Now, trying to play a file through totem should ask to download codecs.
And will download them for you.

Or you could do it in a single shot,
Type this in the terminal.
After you enable the repositories.


> $ sudo apt-get install gstreamer0.10-plugins-bad gstreamer0.10-ffmpeg gstreamer0.10-fluendo gstreamer0.10-plugins-ugly


 
Regards,
ray


----------



## MetalheadGautham (Feb 4, 2008)

oh ok, go to software sources and ensure that universe and multiverse are selected.


----------



## nvidia (Feb 4, 2008)

Thanks a *lot* rayraven.
I did that thing and now, i can play audio files!!
All this was done in less than 6 MB!

Now i have heard of Wine. I think it will let me play NFSMW right? Has digit given it in any of its DVDs?


----------



## infra_red_dude (Feb 4, 2008)

MetalheadGautham said:


> oh ok, go to software sources and ensure that universe and multiverse are selected.


Yes and as I said after this you need to "Reload" or use the command "sudo apt-get update" to get started


----------



## ray|raven (Feb 4, 2008)

Congrats 
As for NFS MW, Not many people have been succesful in running it with Wine.
The percentage is a tad bit higher with Cedega -which is a commercial software forked from wine made to run only games.
You can try though.
Just one tip, run it - or any game for that matter,
from a linux partition, or at the most a fat32 one.
Running from ntfs just crashes games for me.

Regards,
ray


----------



## nvidia (Feb 4, 2008)

^^I have a linux ext3 partition...


----------



## ray|raven (Feb 4, 2008)

Here's a tut on gettin NFS MW working,
Its a tad-bit complicated for someone new to linux,
but i cud'nt find smthin easier.
And use wine instead of cedega mentioned in the tut.
*www.linux-gamers.net/modules/wiwimod/index.php?page=HOWTO+NFSMW

Hope it helps,
ray


----------



## MetalheadGautham (Feb 4, 2008)

@nvidia8800

forget installing non native games in linux, because all you will end up doing will be get the game running SLOWER than in windows, as the DirectX commands need to be translated to OpenGL to execute.

If you want to game in linux, get some good linux games. Doom3 will be a very good bet with your configuration. And Unreal Tournament 3 is another awssome game to try, but for it you need to add an extra gig of ram.


----------



## ray|raven (Feb 4, 2008)

MetalheadGautham said:


> forget installing non native games in linux, because all you will end up doing will be get the game running SLOWER than in windows, as the DirectX commands need to be translated to OpenGL to execute.


 
Not quite true,
I play AOE and Counter-Strike on wine and I dont see any slow down, compared to windows.
But then again , maybe newer games might.

Regards,
ray


----------



## kalpik (Feb 4, 2008)

praka123 said:


> OK.I checked the gutsy nvidia version which is 100.14.19 which supports 8xxx series partially only.
> you should get latest nvidia driver *169.09* for full support which unfortunately missing in default Ubuntu gutsy installation.for that,you have to wait for the new drivers to hit gutsy.although this driver is provided with *hardy beta* .


You can always have the LATEST Nvidia driver on Ubuntu using Envy


----------



## ChaiTan3 (Feb 4, 2008)

(Target position entries)

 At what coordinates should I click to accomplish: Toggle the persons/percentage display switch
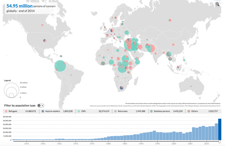pyautogui.click(x=41, y=106)
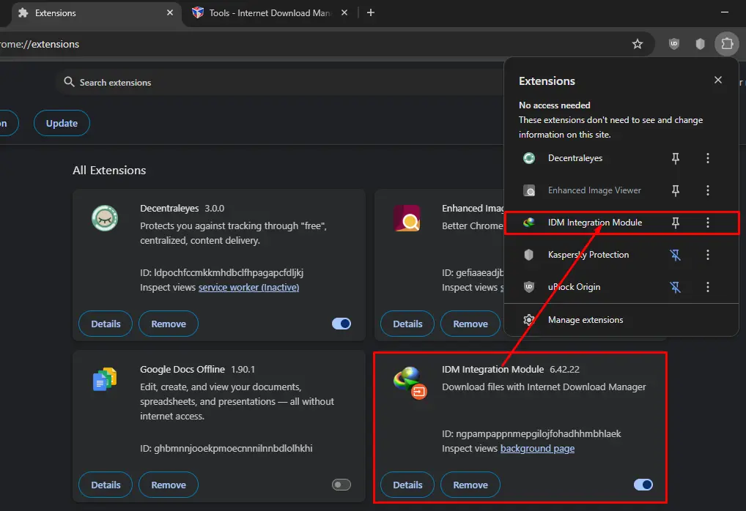Click the Kaspersky shield toolbar icon
The height and width of the screenshot is (511, 746).
click(x=700, y=44)
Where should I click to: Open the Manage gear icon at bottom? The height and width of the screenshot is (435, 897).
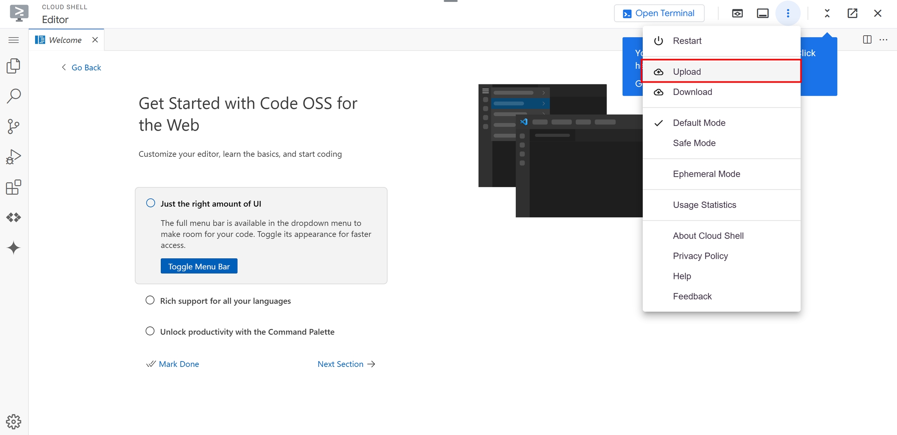click(x=14, y=421)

WHAT IS NEEDED – According to the forum thread, running games from which type of partition crashes them for ray|raven? Draw solely on the forum thread when answering.

ANSWER TO THE TASK – An NTFS partition.